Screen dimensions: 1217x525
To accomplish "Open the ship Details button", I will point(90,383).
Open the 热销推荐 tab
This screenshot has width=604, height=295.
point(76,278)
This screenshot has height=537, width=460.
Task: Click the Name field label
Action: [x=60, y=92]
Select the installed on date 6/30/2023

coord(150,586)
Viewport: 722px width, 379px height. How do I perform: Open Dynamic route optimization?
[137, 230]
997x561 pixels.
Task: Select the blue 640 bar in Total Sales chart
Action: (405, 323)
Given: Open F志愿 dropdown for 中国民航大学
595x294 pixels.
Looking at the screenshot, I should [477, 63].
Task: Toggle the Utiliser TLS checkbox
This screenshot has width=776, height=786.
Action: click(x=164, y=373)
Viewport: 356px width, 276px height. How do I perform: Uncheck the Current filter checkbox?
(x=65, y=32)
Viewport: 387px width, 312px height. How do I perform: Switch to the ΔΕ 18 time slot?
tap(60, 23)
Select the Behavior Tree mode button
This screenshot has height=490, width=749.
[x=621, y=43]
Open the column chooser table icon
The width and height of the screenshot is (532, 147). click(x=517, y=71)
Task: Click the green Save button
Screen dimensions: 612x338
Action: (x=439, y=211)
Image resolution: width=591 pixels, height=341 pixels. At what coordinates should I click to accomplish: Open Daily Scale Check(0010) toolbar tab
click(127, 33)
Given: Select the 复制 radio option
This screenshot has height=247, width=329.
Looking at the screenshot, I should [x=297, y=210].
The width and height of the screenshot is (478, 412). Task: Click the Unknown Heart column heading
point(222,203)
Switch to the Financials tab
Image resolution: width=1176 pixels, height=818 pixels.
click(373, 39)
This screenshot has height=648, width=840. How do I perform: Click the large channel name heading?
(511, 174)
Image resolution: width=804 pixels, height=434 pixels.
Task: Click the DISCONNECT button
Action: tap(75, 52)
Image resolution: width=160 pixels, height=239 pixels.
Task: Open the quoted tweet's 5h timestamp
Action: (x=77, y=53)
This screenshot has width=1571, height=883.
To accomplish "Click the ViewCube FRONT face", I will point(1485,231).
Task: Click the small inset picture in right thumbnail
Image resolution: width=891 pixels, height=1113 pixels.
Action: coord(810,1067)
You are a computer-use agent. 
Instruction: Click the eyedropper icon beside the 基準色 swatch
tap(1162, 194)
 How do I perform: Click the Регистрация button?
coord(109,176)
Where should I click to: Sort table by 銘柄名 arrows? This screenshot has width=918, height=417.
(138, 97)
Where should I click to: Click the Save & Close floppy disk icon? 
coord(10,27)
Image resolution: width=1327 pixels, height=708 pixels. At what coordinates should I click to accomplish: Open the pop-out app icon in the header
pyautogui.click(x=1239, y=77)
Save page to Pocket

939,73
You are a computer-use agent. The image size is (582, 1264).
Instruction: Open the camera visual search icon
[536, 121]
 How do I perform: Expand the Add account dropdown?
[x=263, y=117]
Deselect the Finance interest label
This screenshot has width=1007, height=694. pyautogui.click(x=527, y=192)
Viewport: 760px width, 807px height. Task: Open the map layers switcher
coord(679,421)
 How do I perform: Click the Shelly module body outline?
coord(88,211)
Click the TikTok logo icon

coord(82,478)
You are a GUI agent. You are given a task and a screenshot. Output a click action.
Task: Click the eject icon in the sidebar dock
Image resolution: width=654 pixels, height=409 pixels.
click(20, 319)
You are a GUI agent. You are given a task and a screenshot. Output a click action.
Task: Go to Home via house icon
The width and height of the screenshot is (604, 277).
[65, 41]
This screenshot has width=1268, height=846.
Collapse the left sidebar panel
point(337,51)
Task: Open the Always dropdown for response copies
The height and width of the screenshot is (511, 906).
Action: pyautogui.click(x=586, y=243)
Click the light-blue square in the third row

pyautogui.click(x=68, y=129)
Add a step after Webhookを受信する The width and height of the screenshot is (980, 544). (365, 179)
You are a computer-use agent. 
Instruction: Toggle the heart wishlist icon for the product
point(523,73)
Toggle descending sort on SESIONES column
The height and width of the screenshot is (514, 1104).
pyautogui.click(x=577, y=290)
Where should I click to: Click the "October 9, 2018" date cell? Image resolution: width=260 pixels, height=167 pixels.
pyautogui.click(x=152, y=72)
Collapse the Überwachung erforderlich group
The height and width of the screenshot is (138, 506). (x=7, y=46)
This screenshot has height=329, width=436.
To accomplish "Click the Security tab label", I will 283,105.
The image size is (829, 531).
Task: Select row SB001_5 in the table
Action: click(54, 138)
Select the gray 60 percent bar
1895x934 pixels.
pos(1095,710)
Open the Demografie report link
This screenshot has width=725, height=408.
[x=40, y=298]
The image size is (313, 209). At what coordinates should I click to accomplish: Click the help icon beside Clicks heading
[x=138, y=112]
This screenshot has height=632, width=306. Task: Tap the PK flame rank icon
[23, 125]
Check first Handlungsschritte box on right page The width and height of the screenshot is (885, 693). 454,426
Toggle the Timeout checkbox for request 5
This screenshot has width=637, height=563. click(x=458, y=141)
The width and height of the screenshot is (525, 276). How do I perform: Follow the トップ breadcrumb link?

***

Requirement >> Look through the entries for the string "link". Every line that has it belongs in the answer.

Finished task >>
Open the Demografie report link
The width and height of the screenshot is (525, 276). How do I perform: Follow the トップ breadcrumb link?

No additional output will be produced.